Sie ist zu alt für den Handstand auf dem Gepäckband

Der erste Kontakt war denkbar schwierig gewesen. Es war in der hohen Zeit der Corona-Pandemie, und als Kähr nach Buxtehude reiste, um sich ein Bild von der möglichen neuen Wirkungsstätte zu verschaffen, landete sie in einer Geisterstadt. «Auf der Strasse hatte es keine Leute. Das Hotel hatte ich für mich allein.»

Natürlich wird an der EM vom Auslandsseptett viel erwartet. Kähr sagt aber: «Jede Spielerin bei uns ist wichtig.» Für sie gilt das nicht nur sportlich, sondern auch in Bezug auf die Stimmung. Sie ist auch schon zur allgemeinen Verblüffung im Handstand aus einer Gondelbahn spaziert oder auf dem Gepäckband im Flughafen zwischen Koffern.
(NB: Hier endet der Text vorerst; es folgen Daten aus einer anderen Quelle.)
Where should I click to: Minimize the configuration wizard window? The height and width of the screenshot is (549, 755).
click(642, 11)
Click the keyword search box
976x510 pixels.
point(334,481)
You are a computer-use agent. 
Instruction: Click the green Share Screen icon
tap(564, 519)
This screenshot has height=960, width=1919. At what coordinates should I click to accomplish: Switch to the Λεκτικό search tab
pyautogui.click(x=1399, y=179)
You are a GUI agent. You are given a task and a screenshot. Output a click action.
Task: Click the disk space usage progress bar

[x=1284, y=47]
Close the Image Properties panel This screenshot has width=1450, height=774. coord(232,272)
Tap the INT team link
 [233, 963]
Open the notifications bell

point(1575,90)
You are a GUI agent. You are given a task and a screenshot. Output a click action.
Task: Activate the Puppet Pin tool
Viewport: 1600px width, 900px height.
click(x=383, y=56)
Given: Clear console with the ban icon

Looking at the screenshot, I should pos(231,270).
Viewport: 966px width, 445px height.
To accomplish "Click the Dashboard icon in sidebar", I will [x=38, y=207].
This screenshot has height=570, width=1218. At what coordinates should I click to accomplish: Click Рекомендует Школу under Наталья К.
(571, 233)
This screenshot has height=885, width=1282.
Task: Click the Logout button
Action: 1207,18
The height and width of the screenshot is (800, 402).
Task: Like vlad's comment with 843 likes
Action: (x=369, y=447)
Etwas Besonderes sei nun aber nicht geplant, heisst es fast entschuldigend: «Ich bin auch älter geworden.» 

Die Aufgaben werden in den nächsten Tagen schwer, das weiss Charlotte Kähr. Das ändere nichts an den Zielen: «Wir wollen jedes Spiel gewinnen, sonst müssten wir nicht antreten. Das Wichtigste ist aber, dass wir in allen Partien zeigen, dass wir etwas können.»